**WORK TO BE COMPLETED**
Everything from the line containing "Task: Open the 기사원문 link" through the final line of the material is to be restated word for word, and only that.

**MATERIAL TO PROCESS**
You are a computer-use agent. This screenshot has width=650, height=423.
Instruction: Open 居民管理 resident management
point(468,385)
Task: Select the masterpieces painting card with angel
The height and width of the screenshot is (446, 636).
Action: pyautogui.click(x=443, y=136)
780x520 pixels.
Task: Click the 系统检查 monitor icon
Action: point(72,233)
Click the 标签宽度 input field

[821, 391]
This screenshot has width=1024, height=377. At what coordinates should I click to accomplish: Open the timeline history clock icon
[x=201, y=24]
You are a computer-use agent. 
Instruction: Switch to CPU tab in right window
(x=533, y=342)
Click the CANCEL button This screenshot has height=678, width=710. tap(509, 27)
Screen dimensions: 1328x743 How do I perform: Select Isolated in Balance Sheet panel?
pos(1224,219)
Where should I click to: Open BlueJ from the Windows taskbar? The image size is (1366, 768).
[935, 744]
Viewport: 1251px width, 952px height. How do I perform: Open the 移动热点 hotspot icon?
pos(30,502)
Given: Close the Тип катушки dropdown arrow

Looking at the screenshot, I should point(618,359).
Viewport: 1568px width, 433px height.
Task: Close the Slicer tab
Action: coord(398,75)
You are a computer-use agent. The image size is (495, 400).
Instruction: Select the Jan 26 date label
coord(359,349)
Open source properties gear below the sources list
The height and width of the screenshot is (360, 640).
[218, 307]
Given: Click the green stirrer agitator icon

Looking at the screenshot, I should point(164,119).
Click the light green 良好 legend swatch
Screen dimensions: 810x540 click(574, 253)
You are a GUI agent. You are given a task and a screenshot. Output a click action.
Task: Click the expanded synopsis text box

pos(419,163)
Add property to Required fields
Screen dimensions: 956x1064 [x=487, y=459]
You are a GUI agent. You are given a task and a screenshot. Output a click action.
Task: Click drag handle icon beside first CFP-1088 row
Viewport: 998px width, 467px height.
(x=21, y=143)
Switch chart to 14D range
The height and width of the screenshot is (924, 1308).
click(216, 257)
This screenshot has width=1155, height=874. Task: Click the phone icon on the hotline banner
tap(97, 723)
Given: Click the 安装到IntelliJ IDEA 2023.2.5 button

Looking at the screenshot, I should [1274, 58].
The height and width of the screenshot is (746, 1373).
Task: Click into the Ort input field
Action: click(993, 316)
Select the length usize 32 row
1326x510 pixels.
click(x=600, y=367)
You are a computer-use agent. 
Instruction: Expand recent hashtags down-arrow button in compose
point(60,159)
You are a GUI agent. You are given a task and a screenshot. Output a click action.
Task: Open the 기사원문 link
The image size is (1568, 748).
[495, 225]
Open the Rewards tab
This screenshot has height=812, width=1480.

**SOLUTION TO THIS TASK**
Task: Open the 기사원문 link
The image size is (1568, 748).
[495, 225]
Open the Rewards tab
This screenshot has height=812, width=1480.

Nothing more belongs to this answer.